Roberts pointed out provisions in the ACA that would not make sense unless tax credits were available on both the state and federal exchanges. Looking to the broader structure of the Act, he concluded that “the statutory scheme compels the Court to reject petitioners’ interpretation because it would destabilize the individual insurance market in any State with a Federal Exchange, and likely create the very ‘death spirals’ that Congress designed the Act to avoid.”

Reactions from Tax Experts
Tax experts weighed in on the Supreme Court’s ruling. “The status quo has been preserved.” said Mark Luscombe, principal federal tax analyst at Wolters Kluwer Tax & Accounting US. “The stock market seems to be rewarding the health insurance companies that might have lost out on subsidies. By and large, people can keep doing what they were doing—this is the way the IRS has been interpreting the law, so in that sense, nothing will change.”

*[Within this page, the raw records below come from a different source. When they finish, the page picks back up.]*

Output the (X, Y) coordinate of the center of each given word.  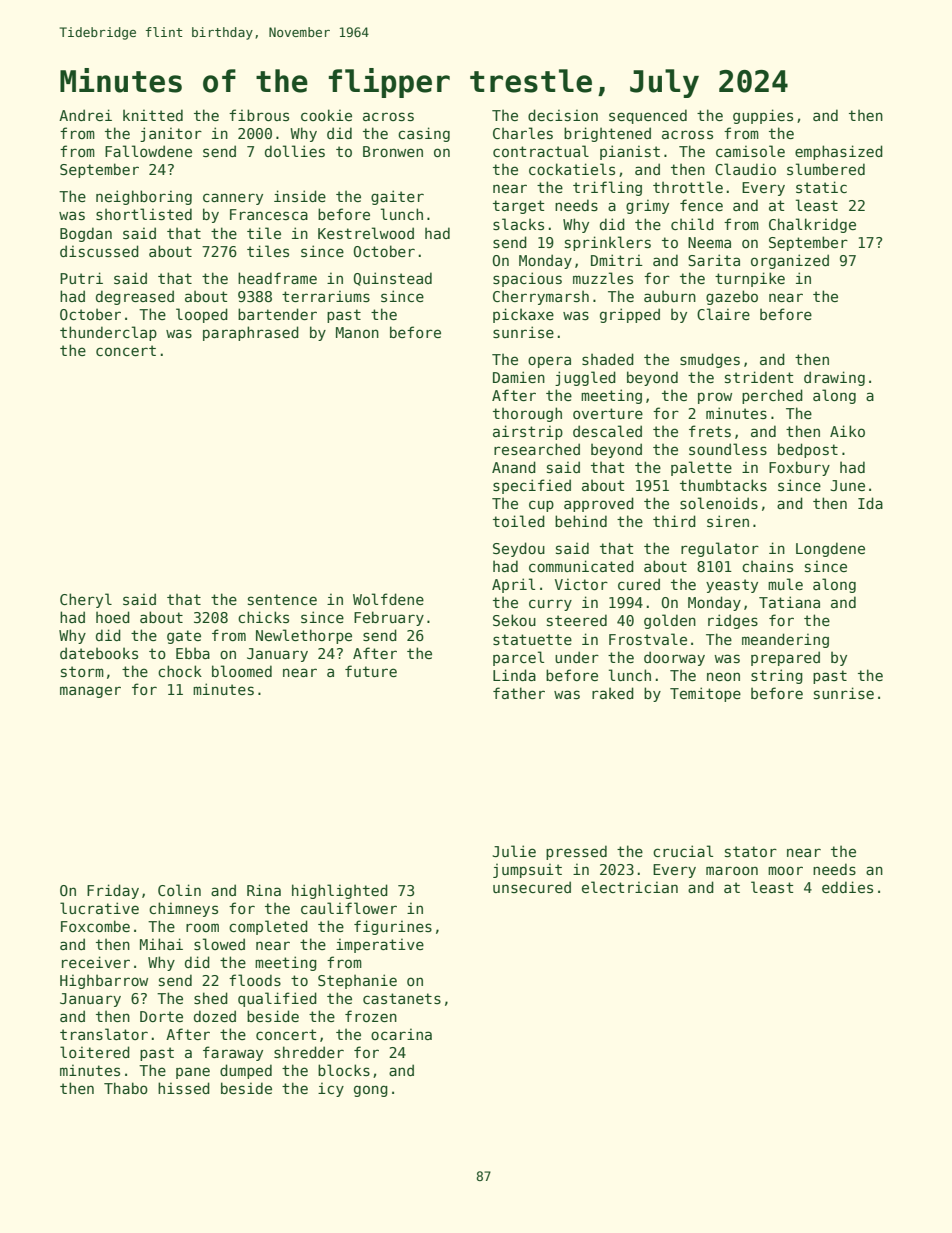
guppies (763, 116)
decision (563, 115)
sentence (282, 599)
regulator (720, 549)
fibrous (259, 115)
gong (371, 1091)
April (513, 585)
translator (104, 1034)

Republicans are saying they will continue their attempts to repeal or further curtail Obamacare, Luscombe noted.  “One of the techniques being looked at will be to tie it in to reconciliation, which only needs a majority vote in the Senate,” he said. “This would avoid the necessity of finding 60 votes in the Senate, and it’s how Obamacare got passed in the first place. It was included as part of a reconciliation measure in 2010 and so avoided that issue. Of course, if they tried to overcome a veto then they would need some Democratic support.”

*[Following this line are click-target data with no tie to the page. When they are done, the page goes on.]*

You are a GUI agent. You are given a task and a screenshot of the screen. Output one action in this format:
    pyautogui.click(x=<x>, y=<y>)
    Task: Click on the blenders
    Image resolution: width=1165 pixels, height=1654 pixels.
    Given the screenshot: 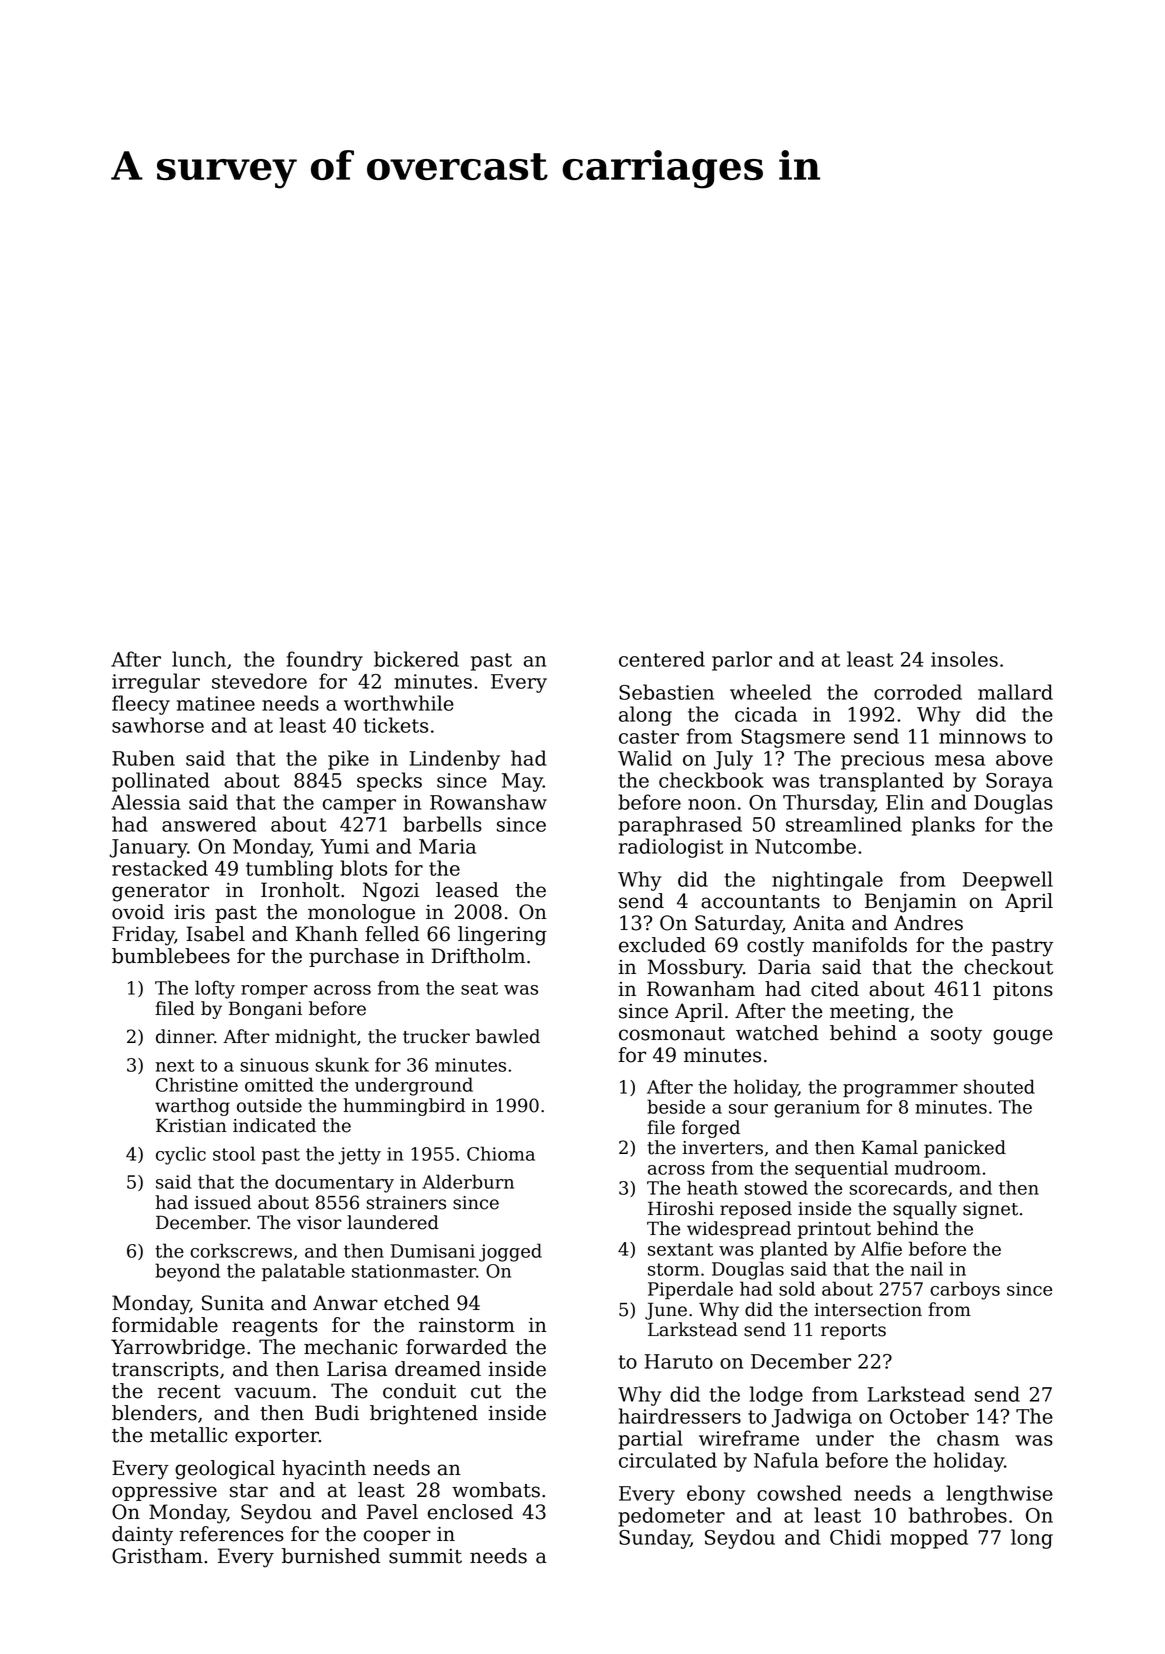 What is the action you would take?
    pyautogui.click(x=154, y=1413)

“King V. Burwell upholds the validity of tax credits for individuals living in states that use the federal exchange, HealthCare.gov,” said Bloomberg BNA state tax law editor Annabelle Gibson. “That means individuals who purchase insurance through HealthCare.gov that are eligible for credits will continue to receive them to help pay for their health insurance.” 

“The court focused on determining Congress’ intent when enacting the ACA when determining whether the words ‘Exchange established by the State’ include federal and state run exchanges,” she said.

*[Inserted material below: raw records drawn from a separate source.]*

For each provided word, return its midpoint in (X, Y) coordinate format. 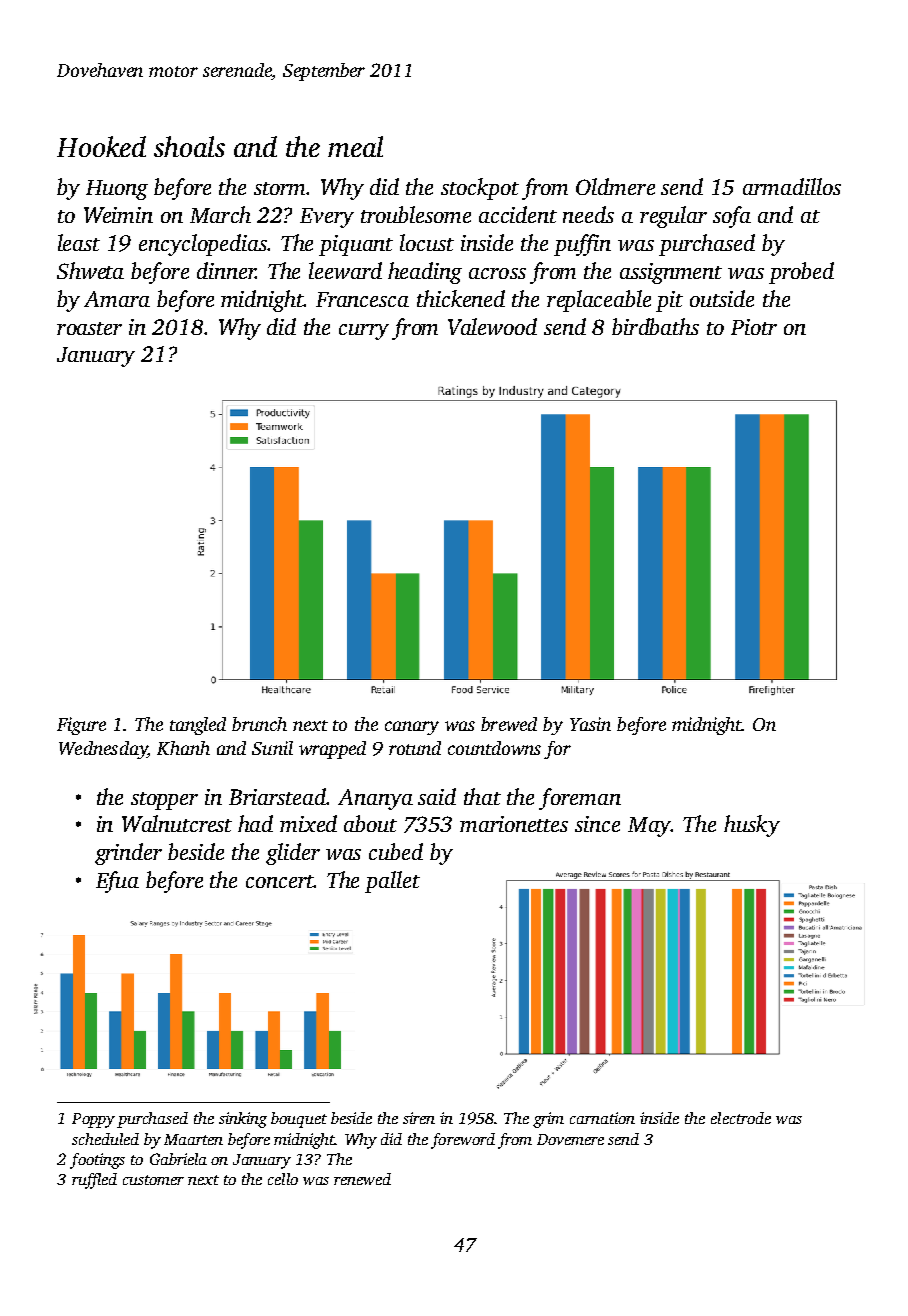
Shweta (90, 270)
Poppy (93, 1120)
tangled (198, 726)
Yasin (590, 724)
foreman (580, 799)
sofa (732, 217)
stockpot (480, 189)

“The court wrote that allowing credits for insurance purchased on any exchange will avoid the ‘calamitous result that Congress plainly meant to avoid’ when enacting the ACA, as the ACA was meant to increase access to health care throughout the United States,” Gibson remarked.

Applicable large employers who are subject to the employer mandate will continue to be liable for penalties for failing to offer minimum essential insurance coverage to their employees and their dependents, if employees purchase health insurance through any exchange and receive a tax credit, according to Gibson.

“If the tax credits had been struck down, employers in states using the federal exchange would not have been liable for a penalty even if an employee had purchased insurance through a federal exchange, because under the strict wording of the ACA, the penalty only applies if an employee received a tax credit to pay for their insurance,” she said. “Because the subsidies have been upheld, the employer mandate remains in place for all applicable large employers.”

Individuals in all states remain subject the individual mandate under the ACA, she indicated.

“If subsidies had been struck down, then the cost of health care would have gone up for many people and it was possible that the cost of purchasing health care could have been greater than eight percent of those individual’s income, exempting them from the ACA’s coverage requirement,” she said. “That type of situation could have pushed insurance marketplaces into a ‘death spiral.’”

“However, because the subsidies remain intact, people can continue to use them to help pay for their health insurance, likely bringing the cost of their insurance under the 8 percent level,” said Gibson. “That means that the individual mandate would still apply if someone didn’t purchase health insurance.”